Deep Time – Der ferne Klang
Jakob Mattner
Jakob Mattner thematisiert in seiner neuen Ausstellung »Deep Time – Der ferne Klang« in St. Matthäus die Zeit vor dem Menschen. Milliarden von Jahren liegen zwischen der Entstehung unserer Erde und der Entstehung menschlichen Lebens. Dazwischen liegt die »tiefe Zeit«, die uns weitgehend unzugänglich bleibt.
»Die Erde war in ihrer Entstehung kein grünes Paradies, sondern das Ergebnis einer Serie von Katastrophen«, sagt Jakob Mattner – und zeigt in seiner Serie »Waste Lands« geheimnisvoll dunkle Niemandslandschaften, in denen Ahnungen von Formen aufscheinen. Die 2023 entstandenen Bilder deuten auf eine überstandene Katastrophe. Wie sturmgepeitschte Hinterlassenschaften schlingern Pflanzen wurzellos in der Luft oder sie treiben einem neuen Raum zu, der sich abzuzeichnen beginnt.
In der Serie »Deep Time« erscheinen pflanzliche und kosmische Formen. Die Serie »Fundamentum Organicum« (2023) vergegenwärtigt die Ansiedlung pflanzlichen Lebens auf dem Planeten. »Farne«, Abkömmlinge der frühen Farnwälder, die durch Photosynthese das Licht in Materie umwandeln, zeigen als Monotypien sediment-artige, fossile Spuren der fernen Zeit der Erdwerdung.

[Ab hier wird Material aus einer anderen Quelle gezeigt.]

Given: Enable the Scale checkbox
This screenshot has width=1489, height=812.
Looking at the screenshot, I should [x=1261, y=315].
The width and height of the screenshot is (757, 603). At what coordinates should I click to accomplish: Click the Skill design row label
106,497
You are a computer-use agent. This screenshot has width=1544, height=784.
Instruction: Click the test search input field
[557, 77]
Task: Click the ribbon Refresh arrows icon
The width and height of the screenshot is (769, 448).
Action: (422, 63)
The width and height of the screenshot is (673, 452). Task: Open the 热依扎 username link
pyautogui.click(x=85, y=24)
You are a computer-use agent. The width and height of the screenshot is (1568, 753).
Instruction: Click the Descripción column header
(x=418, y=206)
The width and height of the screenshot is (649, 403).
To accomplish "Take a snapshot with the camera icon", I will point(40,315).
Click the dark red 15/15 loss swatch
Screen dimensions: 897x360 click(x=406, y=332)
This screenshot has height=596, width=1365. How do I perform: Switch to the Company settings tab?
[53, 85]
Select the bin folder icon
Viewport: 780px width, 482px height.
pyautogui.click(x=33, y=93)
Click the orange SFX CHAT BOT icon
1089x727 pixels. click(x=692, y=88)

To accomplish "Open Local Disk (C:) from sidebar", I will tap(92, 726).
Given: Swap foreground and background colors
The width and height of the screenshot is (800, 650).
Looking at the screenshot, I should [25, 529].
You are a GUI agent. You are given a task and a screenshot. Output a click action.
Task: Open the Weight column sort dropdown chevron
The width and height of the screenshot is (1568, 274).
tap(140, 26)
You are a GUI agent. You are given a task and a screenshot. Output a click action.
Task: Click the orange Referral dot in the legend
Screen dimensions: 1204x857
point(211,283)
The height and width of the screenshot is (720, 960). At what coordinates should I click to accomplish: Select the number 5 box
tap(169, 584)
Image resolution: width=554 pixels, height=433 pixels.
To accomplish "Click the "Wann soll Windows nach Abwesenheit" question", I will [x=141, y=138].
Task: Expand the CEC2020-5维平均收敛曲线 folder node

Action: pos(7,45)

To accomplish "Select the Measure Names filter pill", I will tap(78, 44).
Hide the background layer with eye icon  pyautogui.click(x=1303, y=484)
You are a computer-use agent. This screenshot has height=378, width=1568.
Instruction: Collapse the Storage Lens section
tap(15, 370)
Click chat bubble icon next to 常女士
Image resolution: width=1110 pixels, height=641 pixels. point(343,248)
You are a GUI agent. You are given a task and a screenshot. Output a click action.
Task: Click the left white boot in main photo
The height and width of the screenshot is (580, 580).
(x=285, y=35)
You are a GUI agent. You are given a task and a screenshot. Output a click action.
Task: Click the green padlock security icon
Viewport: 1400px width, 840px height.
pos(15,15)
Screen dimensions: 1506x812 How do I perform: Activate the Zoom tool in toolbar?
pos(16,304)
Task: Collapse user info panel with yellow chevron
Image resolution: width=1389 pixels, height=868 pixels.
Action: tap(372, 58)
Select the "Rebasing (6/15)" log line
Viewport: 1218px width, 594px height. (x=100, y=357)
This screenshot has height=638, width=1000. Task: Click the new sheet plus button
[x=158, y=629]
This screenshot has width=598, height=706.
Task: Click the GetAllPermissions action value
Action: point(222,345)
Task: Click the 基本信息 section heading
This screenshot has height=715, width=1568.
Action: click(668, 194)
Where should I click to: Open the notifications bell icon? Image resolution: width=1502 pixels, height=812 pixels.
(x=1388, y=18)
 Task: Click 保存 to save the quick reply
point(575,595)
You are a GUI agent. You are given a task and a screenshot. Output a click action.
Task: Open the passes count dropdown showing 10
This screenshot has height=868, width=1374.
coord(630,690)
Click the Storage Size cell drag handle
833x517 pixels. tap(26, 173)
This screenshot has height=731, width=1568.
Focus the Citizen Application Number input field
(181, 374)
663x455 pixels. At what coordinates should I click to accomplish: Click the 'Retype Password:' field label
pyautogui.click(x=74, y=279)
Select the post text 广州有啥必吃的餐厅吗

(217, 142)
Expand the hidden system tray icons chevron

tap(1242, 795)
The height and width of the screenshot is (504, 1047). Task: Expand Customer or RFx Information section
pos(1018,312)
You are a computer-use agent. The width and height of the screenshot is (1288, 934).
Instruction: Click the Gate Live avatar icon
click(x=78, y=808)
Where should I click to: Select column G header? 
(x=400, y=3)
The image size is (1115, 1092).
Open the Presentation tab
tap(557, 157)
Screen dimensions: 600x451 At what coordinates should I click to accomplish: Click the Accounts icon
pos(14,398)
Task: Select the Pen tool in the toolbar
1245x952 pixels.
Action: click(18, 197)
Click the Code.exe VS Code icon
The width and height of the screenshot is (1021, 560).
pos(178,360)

»Am Anfang war die Erde wüst und leer, und Finsternis lag auf der Tiefe. Und Gott sprach: Es werde Licht!«, heißt es im ersten Schöpfungsbericht der Bibel. Beide, die Dunkelheit der noch ungeformten Materie und das erste Licht der Schöpfung führt Jakob Mattner zusammen: Licht und Schatten, hell und dunkel, gehören zu seinen künstlerischen Materialien, die sich in seinen Bildern dynamisch gegenseitig durchwirken und verdichten.
»Alpha« heißt Jakob Mattners eigens für den Kirchenraum geschaffene Arbeit über dem Altar der St. Matthäus-Kirche. Traditionell berühren sich »Alpha und Omega«, Anfang und Ende, an diesem exponiertesten Ort des Kirchenraums, an dem sich im Abendmahl Geist und Materie verdichten und sich die Schatten des Kerzenlichts abzeichnen. Mattner inszeniert den Ursprung allen Seins goldschimmernd als Ursprung des Lichts, das allen großen Physikern ein Rätsel blieb.
Am Ende stellt sich – gegenüber dem Altar unter der Orgelempore der Kirche – die Frage nach dem Menschen in Jakob Mattners Körpertüchern von 1975: Der menschliche Körper verharrt in einer mit malerischen Mitteln fixierten Momentaufnahme. »Was wir als Helligkeit sehen, ist das Grundmaterial, das Tuch.«, sagt Jakob Mattner, »Was ich hinzugefügt habe, sind die Schatten.«
Im geheimnisvollen Wechsel von Licht und Schatten wird der Kirchenraum zum Resonanzraum des ersten Schöpfungswortes, des fernen Klangs vom Ursprung des Werdens. »Es gibt einen Klang im Kosmos, den wir nicht hören.«, sagt Jakob Mattner zu seiner titelgebenden Arbeit »Der ferne Klang«, mit der er mithilfe eines frühen Speichermediums den Titel einer Oper von Franz Schreker aufgreift, »aber wir wissen von den Astrophysikern: der Kosmos klingt.«
Zur Ausstellung gehört ein umfangreiches Begleitprogramm mit Lesungen zum Phänomen des Lichts mit Sophie Rois, Martin Wuttke, Hanns Zischler, ein Vortrag von Bernd Scherer und ein Gespräch mit Verena Auffermann.